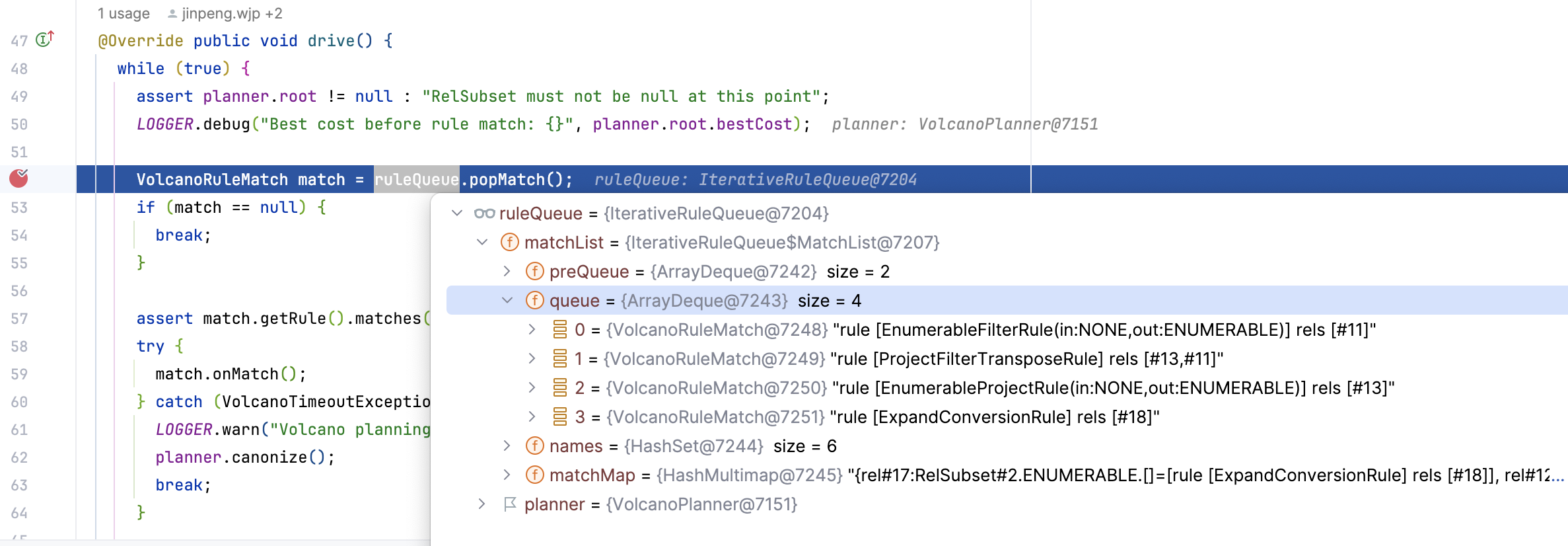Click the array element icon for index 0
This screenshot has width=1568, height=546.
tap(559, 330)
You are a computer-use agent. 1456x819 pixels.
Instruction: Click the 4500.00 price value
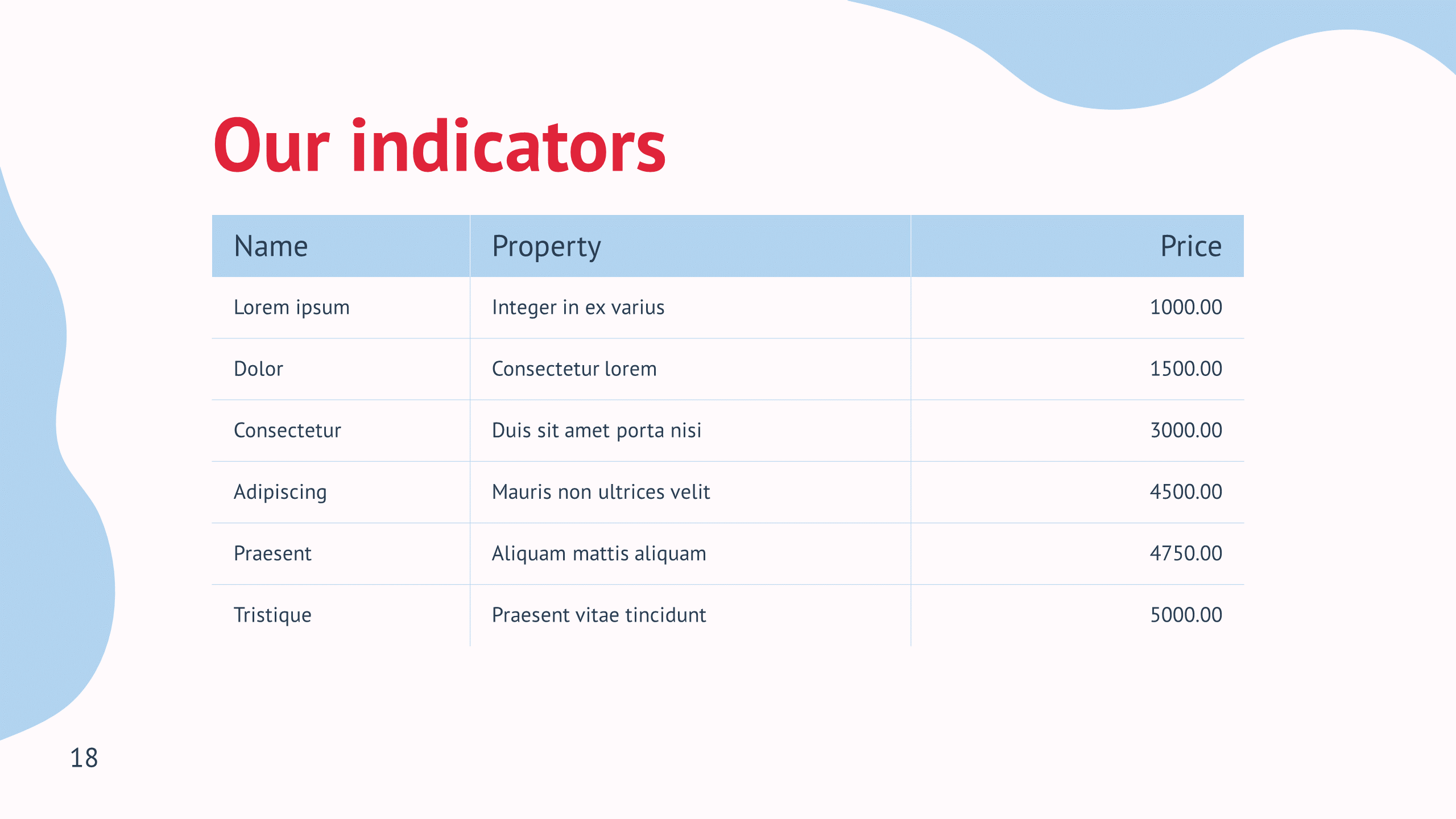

○ ○ ○ ○ ○

Leave the pictures out and restate exactly the lines from the one that has "You are a computer-use" through the final line of the entries above, both ends included.

*Response to the exercise*.
You are a computer-use agent. 1456x819 pixels.
Instruction: Click the 4500.00 price value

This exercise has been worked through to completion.